All that should come back is the lines of the data below from the one containing "Click the 'Kỳ hạn' column header" to the one containing "Task: Open the optimization", inclusive, exactly as they stand.
-- Dataset extract follows --
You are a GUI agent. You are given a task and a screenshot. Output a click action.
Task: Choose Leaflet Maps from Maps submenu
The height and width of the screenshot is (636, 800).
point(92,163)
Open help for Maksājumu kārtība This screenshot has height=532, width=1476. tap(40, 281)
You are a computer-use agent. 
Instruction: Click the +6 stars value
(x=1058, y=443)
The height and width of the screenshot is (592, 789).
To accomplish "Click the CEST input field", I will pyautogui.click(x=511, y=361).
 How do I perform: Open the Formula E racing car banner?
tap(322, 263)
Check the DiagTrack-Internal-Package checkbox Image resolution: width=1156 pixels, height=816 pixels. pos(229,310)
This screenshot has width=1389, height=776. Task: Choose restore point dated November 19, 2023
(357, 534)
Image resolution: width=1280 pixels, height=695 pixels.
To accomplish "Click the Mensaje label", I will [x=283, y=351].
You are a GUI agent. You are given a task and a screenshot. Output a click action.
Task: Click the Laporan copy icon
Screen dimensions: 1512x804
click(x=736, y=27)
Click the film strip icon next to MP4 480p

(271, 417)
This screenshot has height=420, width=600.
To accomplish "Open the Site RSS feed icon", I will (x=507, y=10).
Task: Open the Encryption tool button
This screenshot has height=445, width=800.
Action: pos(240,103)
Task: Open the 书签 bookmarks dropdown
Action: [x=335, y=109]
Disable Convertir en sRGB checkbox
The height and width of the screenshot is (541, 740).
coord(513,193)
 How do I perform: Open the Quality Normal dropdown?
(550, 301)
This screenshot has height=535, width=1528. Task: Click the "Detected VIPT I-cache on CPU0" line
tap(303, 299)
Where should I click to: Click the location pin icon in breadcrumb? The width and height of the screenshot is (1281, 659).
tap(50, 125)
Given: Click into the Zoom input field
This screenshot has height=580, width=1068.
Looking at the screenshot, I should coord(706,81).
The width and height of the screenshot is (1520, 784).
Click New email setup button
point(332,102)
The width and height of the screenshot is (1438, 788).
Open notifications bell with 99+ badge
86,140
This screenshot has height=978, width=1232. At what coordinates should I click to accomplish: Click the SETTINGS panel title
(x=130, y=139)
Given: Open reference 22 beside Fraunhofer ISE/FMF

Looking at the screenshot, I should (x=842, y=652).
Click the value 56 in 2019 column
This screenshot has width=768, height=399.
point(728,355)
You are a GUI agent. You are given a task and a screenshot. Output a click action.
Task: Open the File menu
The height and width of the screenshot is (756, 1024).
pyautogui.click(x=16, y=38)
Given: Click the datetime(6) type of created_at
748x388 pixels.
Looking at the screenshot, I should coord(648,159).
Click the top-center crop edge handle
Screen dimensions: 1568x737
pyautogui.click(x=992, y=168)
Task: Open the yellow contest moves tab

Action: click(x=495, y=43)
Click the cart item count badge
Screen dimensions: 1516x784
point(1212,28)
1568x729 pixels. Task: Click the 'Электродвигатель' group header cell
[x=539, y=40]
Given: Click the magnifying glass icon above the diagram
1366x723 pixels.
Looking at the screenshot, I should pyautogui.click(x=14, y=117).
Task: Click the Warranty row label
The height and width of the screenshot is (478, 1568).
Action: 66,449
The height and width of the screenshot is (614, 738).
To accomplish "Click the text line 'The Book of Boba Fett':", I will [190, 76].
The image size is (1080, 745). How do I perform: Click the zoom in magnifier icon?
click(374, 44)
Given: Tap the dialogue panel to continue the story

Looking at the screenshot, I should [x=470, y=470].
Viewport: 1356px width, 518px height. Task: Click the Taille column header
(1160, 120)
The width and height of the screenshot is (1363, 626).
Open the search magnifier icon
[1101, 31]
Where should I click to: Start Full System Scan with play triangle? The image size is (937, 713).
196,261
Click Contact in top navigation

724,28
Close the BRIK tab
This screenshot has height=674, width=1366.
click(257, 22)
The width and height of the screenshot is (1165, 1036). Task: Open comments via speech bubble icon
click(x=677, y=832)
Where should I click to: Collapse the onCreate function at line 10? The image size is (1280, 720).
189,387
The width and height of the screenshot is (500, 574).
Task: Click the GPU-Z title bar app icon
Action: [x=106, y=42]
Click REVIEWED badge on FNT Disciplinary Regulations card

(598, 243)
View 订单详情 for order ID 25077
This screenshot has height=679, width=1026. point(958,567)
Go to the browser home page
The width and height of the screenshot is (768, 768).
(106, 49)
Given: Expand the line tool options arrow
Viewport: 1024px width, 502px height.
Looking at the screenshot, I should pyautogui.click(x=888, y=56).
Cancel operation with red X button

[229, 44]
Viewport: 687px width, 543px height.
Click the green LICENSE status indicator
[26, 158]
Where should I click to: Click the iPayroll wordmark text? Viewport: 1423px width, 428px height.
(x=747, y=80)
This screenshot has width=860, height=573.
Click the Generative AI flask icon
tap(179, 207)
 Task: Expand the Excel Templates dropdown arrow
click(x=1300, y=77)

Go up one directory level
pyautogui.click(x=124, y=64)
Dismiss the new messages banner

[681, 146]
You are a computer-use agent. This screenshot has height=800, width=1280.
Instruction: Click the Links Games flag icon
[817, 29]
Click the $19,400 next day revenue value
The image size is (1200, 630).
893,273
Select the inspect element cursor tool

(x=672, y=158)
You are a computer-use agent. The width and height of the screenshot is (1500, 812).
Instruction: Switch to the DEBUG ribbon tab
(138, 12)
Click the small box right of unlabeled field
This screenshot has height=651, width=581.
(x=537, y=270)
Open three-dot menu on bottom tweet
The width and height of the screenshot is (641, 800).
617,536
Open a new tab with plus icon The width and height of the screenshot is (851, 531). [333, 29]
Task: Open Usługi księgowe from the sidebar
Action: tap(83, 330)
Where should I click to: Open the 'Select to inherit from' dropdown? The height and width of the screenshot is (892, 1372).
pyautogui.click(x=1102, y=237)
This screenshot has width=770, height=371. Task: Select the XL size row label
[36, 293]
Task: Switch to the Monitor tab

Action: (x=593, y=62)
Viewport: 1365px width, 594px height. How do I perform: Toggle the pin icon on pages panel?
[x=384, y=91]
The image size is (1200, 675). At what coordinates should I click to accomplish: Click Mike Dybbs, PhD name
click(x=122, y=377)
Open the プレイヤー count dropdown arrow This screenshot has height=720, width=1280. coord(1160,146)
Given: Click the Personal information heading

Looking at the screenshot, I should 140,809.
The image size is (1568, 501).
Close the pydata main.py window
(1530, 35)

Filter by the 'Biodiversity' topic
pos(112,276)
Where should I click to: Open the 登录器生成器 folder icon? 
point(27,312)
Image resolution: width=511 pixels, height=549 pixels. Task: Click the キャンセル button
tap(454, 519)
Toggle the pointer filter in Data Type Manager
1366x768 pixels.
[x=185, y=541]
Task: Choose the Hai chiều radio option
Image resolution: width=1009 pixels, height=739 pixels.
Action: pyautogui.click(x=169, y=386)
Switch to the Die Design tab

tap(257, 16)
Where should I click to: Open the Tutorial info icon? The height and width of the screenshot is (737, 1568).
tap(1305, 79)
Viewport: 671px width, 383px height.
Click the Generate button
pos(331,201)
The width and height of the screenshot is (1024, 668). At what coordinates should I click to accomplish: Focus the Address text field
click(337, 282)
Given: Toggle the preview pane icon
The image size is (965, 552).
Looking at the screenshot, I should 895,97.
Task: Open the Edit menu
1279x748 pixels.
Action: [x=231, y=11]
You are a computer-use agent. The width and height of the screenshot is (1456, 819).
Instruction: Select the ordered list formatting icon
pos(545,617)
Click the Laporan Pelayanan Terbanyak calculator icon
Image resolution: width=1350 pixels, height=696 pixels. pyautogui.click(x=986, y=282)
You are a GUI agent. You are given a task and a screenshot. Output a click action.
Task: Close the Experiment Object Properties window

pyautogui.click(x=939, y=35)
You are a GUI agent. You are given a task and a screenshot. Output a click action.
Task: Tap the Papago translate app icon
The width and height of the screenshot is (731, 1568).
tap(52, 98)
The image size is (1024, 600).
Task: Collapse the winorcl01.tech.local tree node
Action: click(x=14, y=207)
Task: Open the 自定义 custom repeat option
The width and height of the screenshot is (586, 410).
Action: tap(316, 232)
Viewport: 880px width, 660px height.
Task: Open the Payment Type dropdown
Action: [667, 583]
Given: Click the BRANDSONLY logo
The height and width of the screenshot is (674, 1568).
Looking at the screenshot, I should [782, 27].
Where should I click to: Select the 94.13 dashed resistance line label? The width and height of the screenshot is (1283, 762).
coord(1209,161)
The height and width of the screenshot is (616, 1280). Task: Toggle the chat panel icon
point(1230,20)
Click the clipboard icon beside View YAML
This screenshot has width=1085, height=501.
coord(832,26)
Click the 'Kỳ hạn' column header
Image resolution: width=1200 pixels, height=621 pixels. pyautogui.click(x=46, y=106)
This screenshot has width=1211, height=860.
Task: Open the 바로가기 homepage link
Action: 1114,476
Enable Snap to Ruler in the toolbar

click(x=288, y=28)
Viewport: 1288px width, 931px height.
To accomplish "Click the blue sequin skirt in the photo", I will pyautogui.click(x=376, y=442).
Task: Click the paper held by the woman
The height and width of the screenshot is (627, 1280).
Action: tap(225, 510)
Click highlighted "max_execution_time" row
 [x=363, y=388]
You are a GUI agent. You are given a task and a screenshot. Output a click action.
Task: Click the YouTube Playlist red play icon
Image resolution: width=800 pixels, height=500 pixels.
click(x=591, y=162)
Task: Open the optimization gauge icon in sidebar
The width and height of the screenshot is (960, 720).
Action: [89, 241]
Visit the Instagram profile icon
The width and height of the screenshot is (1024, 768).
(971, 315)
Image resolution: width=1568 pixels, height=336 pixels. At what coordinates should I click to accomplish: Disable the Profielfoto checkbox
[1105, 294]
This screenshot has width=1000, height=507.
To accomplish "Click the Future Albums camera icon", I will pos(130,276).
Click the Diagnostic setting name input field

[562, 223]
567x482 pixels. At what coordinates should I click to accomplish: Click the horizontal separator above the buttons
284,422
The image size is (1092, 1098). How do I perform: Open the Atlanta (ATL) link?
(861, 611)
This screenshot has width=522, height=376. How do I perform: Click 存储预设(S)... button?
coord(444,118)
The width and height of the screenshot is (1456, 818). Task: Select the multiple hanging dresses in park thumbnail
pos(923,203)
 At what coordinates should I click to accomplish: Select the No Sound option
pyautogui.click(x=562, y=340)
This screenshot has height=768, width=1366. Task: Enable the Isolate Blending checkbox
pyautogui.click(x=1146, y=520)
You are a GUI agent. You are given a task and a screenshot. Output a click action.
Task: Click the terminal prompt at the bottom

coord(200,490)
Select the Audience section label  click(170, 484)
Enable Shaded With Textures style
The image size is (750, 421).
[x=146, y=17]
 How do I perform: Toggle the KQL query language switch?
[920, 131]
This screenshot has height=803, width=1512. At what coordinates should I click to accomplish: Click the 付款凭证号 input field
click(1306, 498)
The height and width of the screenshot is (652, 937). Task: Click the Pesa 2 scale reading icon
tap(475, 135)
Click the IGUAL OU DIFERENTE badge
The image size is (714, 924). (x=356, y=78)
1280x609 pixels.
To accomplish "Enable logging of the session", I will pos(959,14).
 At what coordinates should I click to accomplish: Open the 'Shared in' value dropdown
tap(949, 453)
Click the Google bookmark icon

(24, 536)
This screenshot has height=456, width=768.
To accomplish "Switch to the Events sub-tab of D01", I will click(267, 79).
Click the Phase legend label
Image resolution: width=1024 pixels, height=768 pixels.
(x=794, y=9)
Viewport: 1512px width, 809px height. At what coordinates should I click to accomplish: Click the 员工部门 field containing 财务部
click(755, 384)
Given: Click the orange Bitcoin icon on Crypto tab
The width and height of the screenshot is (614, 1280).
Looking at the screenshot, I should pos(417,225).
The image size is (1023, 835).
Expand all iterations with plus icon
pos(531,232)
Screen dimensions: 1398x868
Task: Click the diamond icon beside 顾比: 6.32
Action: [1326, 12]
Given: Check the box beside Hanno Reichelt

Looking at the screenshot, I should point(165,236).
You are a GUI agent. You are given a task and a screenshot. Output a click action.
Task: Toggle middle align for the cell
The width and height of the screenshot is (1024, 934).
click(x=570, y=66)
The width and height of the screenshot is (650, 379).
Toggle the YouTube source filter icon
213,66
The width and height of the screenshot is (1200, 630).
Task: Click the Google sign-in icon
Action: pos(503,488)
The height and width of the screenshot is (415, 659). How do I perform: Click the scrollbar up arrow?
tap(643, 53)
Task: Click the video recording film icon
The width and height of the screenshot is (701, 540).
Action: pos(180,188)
-- Dataset extract concluded --
■ **Result of the exercise**
Click the 'Kỳ hạn' column header
Image resolution: width=1200 pixels, height=621 pixels. pyautogui.click(x=46, y=106)
This screenshot has width=1211, height=860.
Task: Open the 바로가기 homepage link
Action: 1114,476
Enable Snap to Ruler in the toolbar

click(x=288, y=28)
Viewport: 1288px width, 931px height.
To accomplish "Click the blue sequin skirt in the photo", I will pyautogui.click(x=376, y=442).
Task: Click the paper held by the woman
The height and width of the screenshot is (627, 1280).
Action: tap(225, 510)
Click highlighted "max_execution_time" row
 [x=363, y=388]
You are a GUI agent. You are given a task and a screenshot. Output a click action.
Task: Click the YouTube Playlist red play icon
Image resolution: width=800 pixels, height=500 pixels.
click(x=591, y=162)
Task: Open the optimization gauge icon in sidebar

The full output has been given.